Visible Worlds
- Author: Marilyn Bowering
- Language: English
- Genre: Adventure fiction
- Publisher: HarperFlamingo
- Publication date: August 7, 1998
- Publication place: Canada
- Pages: 294
- ISBN: 978-0-06-019148-1

= Visible Worlds =

1998 novel by Marilyn Bowering

Visible Worlds is a novel by Canadian author Marilyn Bowering, published in 1998 by HarperFlamingo, an imprint of HarperCollins. An adventure story, the book was shortlisted for the 1999 Women's Prize for Fiction.

==Summary==
The narrative follows a pair of twin brothers growing up in Winnipeg. The two are separated and forced to fight on opposite sides during World War II. The book also tells the story of Fika, a Russian explorer crossing an ice cap on a journey to Canada.

==Reception==
Visible Worlds was generally well received by critics, including a starred review from Publishers Weekly, who praised the book's characters, highlighting how they're "steeped in the Canadian virtues of stamina and decency" and "prove so compelling that few would regard the overabundance of imagery or story lines as anything but a wealth of poetic reflection on tragedy and human endurance".

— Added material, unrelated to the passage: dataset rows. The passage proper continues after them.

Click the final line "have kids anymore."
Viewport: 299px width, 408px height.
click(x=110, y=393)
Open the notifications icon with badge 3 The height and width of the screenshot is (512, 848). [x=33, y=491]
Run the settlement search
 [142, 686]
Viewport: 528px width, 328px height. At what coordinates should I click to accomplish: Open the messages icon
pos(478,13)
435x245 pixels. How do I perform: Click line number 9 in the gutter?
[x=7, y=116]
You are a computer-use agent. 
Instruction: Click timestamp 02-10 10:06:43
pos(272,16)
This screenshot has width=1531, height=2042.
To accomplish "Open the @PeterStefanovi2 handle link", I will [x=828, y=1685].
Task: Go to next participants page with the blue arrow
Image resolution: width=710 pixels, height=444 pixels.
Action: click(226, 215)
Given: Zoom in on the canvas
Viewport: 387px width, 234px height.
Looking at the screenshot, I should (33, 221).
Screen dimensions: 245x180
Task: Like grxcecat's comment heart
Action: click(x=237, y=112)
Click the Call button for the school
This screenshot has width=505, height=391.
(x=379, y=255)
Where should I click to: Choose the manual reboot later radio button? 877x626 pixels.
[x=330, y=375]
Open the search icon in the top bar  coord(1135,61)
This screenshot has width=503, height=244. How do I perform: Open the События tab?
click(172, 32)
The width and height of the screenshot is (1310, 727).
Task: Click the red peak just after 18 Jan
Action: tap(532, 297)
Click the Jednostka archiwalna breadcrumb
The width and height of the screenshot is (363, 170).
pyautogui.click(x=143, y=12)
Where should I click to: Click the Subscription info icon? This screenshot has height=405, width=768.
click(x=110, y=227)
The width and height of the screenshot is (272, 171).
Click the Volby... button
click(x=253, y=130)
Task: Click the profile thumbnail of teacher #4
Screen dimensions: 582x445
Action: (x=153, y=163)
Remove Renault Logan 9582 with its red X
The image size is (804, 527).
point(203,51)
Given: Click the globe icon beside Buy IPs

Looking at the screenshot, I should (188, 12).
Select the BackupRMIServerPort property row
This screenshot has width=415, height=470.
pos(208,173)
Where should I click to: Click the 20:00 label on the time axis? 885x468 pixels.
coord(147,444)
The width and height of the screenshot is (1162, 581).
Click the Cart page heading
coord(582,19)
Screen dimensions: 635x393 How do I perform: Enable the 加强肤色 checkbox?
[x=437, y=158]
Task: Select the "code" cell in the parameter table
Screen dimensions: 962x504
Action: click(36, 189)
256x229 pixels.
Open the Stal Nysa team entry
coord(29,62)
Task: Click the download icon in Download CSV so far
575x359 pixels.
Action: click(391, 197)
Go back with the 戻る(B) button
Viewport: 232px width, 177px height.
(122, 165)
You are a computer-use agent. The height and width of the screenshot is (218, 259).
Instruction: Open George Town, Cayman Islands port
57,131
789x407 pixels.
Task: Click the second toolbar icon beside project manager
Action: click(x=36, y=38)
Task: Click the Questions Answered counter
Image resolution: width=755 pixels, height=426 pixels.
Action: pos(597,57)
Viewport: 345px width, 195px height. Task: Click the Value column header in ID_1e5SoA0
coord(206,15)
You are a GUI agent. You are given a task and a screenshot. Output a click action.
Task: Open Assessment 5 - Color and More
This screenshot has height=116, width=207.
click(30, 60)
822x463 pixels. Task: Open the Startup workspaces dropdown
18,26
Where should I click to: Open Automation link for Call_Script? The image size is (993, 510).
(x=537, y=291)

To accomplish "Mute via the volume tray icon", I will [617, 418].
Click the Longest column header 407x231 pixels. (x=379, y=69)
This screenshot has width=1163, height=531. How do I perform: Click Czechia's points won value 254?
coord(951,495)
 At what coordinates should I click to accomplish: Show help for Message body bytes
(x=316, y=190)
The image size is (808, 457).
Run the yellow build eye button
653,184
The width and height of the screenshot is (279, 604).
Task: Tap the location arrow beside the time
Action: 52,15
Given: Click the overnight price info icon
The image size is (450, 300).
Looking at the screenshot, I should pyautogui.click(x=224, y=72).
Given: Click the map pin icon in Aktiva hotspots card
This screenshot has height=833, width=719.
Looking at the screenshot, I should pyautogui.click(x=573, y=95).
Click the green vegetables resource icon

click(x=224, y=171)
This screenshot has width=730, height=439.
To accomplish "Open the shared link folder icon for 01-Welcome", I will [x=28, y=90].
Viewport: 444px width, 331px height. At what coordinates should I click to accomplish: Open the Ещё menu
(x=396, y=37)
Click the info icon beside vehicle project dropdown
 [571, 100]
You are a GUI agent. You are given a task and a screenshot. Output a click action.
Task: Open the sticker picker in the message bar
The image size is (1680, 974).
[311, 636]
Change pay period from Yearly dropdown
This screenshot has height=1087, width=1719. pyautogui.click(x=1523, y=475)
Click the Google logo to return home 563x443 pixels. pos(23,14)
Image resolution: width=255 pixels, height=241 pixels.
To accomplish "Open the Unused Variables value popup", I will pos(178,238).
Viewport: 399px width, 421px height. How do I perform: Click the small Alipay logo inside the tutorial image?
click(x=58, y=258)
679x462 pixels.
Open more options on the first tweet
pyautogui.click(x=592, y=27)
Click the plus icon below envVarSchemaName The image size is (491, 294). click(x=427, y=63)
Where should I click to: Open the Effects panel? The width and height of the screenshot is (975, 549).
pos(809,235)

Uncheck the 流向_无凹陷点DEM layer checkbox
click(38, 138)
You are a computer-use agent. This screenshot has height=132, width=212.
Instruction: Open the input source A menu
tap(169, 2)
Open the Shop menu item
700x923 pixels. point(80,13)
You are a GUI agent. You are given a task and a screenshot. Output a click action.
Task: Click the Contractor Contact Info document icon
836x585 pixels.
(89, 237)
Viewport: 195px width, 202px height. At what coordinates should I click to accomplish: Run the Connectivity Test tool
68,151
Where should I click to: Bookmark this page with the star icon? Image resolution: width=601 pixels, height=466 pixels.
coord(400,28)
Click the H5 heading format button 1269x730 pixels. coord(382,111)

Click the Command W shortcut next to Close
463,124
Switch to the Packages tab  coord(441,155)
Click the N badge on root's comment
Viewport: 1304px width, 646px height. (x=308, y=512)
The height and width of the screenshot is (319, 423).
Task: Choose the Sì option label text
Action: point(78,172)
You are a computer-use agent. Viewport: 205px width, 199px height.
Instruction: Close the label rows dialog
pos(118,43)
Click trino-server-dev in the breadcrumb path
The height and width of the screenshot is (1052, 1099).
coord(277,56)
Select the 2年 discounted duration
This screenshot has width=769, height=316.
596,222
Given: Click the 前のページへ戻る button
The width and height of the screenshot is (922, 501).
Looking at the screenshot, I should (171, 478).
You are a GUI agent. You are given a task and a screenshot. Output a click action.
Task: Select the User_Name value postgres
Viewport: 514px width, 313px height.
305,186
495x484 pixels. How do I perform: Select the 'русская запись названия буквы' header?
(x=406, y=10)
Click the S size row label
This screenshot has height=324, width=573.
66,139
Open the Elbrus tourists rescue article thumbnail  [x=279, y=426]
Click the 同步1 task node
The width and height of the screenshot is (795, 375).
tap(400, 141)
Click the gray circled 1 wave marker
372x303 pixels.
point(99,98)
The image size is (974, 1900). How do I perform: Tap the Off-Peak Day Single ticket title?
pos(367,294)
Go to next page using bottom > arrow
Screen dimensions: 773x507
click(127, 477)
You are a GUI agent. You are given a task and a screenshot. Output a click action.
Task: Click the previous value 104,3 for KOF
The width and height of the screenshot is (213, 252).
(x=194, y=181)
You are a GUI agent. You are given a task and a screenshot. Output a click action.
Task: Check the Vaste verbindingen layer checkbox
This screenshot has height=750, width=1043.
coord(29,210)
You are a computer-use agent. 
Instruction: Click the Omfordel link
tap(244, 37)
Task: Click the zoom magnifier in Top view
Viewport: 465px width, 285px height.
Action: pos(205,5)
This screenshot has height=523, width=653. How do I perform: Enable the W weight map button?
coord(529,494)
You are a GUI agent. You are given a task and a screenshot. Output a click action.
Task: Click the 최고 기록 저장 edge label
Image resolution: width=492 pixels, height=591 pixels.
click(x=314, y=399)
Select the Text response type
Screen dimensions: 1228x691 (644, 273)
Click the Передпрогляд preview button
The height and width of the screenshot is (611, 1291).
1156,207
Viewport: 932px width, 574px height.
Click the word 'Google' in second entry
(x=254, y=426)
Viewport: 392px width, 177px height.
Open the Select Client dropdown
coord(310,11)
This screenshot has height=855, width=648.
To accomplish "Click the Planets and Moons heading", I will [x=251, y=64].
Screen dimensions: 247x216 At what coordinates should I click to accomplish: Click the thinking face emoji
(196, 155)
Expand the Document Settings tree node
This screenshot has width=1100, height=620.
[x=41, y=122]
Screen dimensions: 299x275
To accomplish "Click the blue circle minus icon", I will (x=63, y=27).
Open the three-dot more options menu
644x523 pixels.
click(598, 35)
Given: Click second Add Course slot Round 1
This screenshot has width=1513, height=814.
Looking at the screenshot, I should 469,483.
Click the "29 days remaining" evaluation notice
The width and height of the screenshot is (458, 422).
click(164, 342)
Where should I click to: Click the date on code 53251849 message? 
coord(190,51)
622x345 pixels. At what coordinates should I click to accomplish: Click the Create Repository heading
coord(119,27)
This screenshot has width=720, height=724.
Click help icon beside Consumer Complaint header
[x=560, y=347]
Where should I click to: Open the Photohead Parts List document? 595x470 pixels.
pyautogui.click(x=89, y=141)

Kirkus Reviews described the novel as "a narrative high-wire act, as well as a subtle meditation on chance, luck, and inevitability—for all of which war offers the perfect if drastic laboratory".

Quill & Quire said Visible Worlds was a "gripping story" but criticised the novel's hasty ending.

==Awards==
In 1998, Visible Worlds won the Ethel Wilson Fiction Prize. The following year, it was shortlisted for the Women's Prize for Fiction.